Using idiotypic analysis, we examined the variable (V) region diversity of human antibodies specific for the capsular polysaccharide of Haemophilus influenzae b (Hib PS). A goat anti-idiotypic serum (anti-Id) was prepared against anti-Hib PS antibodies isolated from the serum of an adult immunized with Hib PS. The anti-Id bound donor anti-Hib PS antibodies and inhibited Hib PS binding of donor anti-Hib PS. In contrast, the anti-Id did not bind donor or pooled Ig depleted of Hib PS antibodies, nor did it inhibit antigen binding of human antibodies to pneumococcal PS's, meningococcal A PS or diphtheria toxoid.
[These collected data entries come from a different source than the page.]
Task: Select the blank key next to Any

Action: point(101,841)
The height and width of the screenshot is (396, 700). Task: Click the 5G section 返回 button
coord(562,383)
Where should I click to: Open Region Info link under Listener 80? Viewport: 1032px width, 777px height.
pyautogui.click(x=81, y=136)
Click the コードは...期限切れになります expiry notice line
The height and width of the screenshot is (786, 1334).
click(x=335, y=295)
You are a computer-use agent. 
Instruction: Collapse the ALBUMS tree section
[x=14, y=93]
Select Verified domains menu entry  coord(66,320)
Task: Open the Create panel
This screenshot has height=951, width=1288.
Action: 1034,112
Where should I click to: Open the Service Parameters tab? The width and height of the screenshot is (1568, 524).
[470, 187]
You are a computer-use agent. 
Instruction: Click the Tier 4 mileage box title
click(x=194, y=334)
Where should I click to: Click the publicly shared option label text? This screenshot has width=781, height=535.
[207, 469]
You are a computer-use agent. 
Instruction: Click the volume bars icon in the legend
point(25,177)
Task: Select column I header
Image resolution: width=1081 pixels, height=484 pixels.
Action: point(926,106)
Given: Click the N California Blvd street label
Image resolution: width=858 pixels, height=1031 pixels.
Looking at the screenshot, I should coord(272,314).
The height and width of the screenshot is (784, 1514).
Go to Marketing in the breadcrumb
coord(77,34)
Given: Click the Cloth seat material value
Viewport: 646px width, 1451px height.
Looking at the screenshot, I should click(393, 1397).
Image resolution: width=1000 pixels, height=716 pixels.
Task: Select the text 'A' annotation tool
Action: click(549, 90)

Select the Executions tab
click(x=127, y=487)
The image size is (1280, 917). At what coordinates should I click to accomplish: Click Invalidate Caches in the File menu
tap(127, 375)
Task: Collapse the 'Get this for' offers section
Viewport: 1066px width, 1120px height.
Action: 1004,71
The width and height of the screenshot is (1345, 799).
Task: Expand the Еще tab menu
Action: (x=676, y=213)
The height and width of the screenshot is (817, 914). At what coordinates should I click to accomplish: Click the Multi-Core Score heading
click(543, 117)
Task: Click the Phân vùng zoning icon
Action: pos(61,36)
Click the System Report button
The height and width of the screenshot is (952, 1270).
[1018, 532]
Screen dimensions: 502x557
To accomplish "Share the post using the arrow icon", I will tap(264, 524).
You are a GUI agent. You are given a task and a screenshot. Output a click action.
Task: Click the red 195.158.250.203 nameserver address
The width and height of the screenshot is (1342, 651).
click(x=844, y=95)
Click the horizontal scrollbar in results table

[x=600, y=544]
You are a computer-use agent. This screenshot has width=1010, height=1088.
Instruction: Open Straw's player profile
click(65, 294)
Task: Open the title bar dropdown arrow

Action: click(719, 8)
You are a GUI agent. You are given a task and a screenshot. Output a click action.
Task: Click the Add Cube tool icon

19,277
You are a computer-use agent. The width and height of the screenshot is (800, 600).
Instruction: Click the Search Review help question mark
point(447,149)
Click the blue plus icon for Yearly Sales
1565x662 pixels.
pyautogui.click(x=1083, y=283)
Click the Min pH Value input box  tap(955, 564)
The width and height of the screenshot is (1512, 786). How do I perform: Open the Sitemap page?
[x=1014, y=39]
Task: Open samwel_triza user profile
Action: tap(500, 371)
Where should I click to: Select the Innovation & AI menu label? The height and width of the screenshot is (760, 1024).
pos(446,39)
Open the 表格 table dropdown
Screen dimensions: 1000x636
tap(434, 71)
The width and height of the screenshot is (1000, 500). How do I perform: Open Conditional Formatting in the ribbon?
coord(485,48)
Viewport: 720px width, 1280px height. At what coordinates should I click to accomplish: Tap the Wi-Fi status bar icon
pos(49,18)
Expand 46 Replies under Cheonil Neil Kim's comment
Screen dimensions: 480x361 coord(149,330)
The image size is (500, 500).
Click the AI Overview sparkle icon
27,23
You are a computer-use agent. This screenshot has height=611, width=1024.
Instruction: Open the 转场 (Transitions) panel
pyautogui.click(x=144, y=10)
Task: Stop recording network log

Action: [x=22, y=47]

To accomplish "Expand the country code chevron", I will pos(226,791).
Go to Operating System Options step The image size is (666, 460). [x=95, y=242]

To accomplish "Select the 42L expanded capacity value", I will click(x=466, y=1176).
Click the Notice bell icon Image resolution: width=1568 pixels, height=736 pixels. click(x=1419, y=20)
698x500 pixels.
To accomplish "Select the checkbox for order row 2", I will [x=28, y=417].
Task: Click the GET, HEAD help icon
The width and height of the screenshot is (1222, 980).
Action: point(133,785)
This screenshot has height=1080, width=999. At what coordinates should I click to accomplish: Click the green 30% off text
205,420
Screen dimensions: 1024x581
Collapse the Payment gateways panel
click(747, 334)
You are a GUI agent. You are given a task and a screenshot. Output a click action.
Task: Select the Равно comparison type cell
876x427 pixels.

Crossreactive idiotype (CRI), as measured by anti-Id inhibition of Hib PS binding, was found in 74 of 98 subjects (76%) vaccinated with Hib PS at 1.7-57 yr of age. 60 of these 74 subjects had greater than 50% of their serum Hib PS-binding activity inhibited by anti-Id. No correlation was found between age and CRI expression. In subjects showing both IgG1 and IgG2 antibody responses, CRI was most frequently detected in both subclasses (71% of subjects). CRI was limited to either IgG1 or IgG2 in 19% of subjects, a finding suggestive of independent B cell lineages. 13 of 15 infants less than 17 mo of age, who responded to Hib PS-outer membrane protein conjugate vaccine, had greater than 50% of their serum anti-Hib PS antibody activity inhibited by anti-Id. The ability of native Hib PS and Hib PS oligomer to partially inhibit (60 and 35%, respectively) the binding between anti-Id and heterologous anti-Hib PS, indicated that some CRI determinants are in or near the combining site. In summary, our findings demonstrate a highly penetrant and frequently predominant CRI, which is expressed in both infants and adults. The results underscore the limited V region diversity of anti-Hib PS antibodies and indicate that CRI predominance is manifest early in ontogeny and is induced by both TI and TD forms of the Hib PS antigen.